The Taste of Salt is narrated by the daughter of the family, Josie, an African-American marine biologist. She is drawn to her profession, perhaps, because her love of the water has always been a refuge from a difficult family life. In chapters that alternate between past and present, Josie tries to puzzle out how her family got to be the way it is. She wonders especially about her father and her brother, for Ray and Tick are both alcoholics. Maybe for Ray, her father, it was thwarted literary ambition, or the pressures of being an African-American man trying to raise a family in a dying industrial city. Who knows? The reasons for the handsome and charming Tick to fall as far as he does are even less explicable—he’s not only an alcoholic but has an off-and-on drug problem as well. Sarah, the stalwart wife and mother, always willing to support her men, is still healthy enough to know she can’t live with her husband; she finally kicks Ray out when Josie and Tick are young adults. But when the grown-up Tick comes home and begins to drink and drug again, Sarah can’t bring herself to turn her son away.

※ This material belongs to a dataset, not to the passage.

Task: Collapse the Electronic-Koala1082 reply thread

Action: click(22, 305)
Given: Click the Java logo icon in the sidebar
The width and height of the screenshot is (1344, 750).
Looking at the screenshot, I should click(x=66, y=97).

Not even Josie escapes. Though she’s neither an alcoholic nor an addict, her family’s troubles have taught her to armor herself emotionally, which affects her marriage to the gentle and goodhearted Daniel. She’s cruel to him, unintentionally, almost helplessly. She embarks on a crazy affair with a colleague that she doesn’t much trouble to hide. She refuses to have the children that her husband wants, a refusal that seems to occur even on a cellular level. Moreover, Josie won’t have anything to do with her father or brother unless it’s absolutely necessary. And it becomes absolutely necessary sooner than she’d like. With compassion and a quiet grief, Southgate examines the ways families self-destruct even as they try to hold it together.